**Brano di lettura:**
Il ruolo primario della famiglia è fondamentale nella “costruzione” di una persona in età infantile, ma come spiega tra gli altri il pedagogista francesce Philippe Meirieu, il compito dell’educazione – e quindi innanzitutto della scuola – è di donare al bambino le opportunità per andare oltre la propria appartenenza, per affrancarsi dall’origine socio-culturale determinata dalla nascita e divenire una persona migliore rispetto a quanto avrebbe potuto offrire in solitudine l’educazione famigliare.
In questi giorni di dolore sento così, ancora di più, il peso prezioso del lavoro di Annalisa: penso a ciò che sono e che faccio, a quello in cui credo, e mi chiedo quale uomo sarei oggi se non avessi avuto lei come maestra.
Adorerei allo stesso modo Fabrizio De Andrè strimpellando la chitarra, se Annalisa non ci avesse fatto cantare “La guerra di Piero”? Sarei un pacifista convinto che la solidarietà sia il valore più alto dell’essere umano? Mi piacerebbe ugualmente scrivere? Avrei impiegato energie, imparando e divertendomi, per partecipare negli anni dell’adolescenza e oltre a vari laboratori teatrali, se la maestra e pedagogista Annalisa non avesse utilizzato il teatro come attrezzo educativo, individuale e di gruppo? Avrei deciso infine di impegnarmi nel mestiere di maestro?

**Materiale fornito:**
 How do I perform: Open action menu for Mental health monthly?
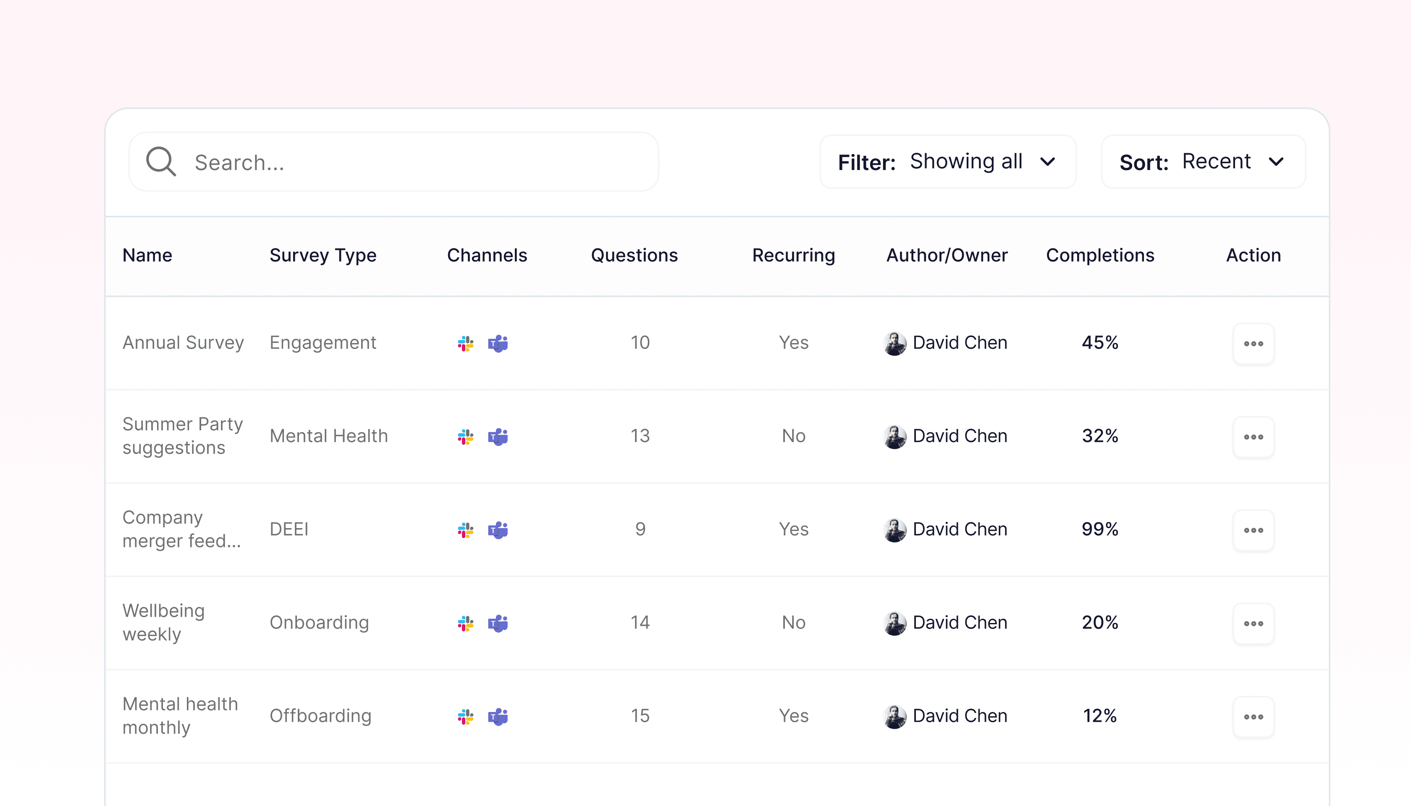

**Obiettivo 1:**
Rispondi alle seguenti domande sul brano dedicato alla maestra Annalisa.
(a) Quale pedagogista francese viene citato?
(b) Quale canzone Annalisa faceva cantare ai suoi alunni?
(c) Che cosa utilizzava Annalisa come attrezzo educativo, individuale e di gruppo?
**Obiettivo 2:** Prosegui il brano dedicato alla maestra Annalisa a partire dall'ultima frase riportata.

**Risposta 1:**
(a) Philippe Meirieu.
(b) "La guerra di Piero".
(c) Il teatro.

**Risposta 2:**
Non lo so. So soltanto che il fischietto con il laccetto rosso che lei mi diede, per la recita in cui vestivo i panni del capostazione, è sempre rimasto nel cassetto della mia scrivania, come ricordo di un evento di vita memorabile, come segno tangibile di un insegnamento.
La ripetizione spiega l’etimologia latina del vocabolo insegnare: in-signum, insignare, imprimere segni. Questo è ciò che maestri e professoresse devono fare, e ognuno di noi sa quali insegnanti hanno impresso segni fruttuosi e quali invece nocivi, e quali non ne hanno lasciati, come un fiume che scorre senza donare pasto alla vita dei pesciolini.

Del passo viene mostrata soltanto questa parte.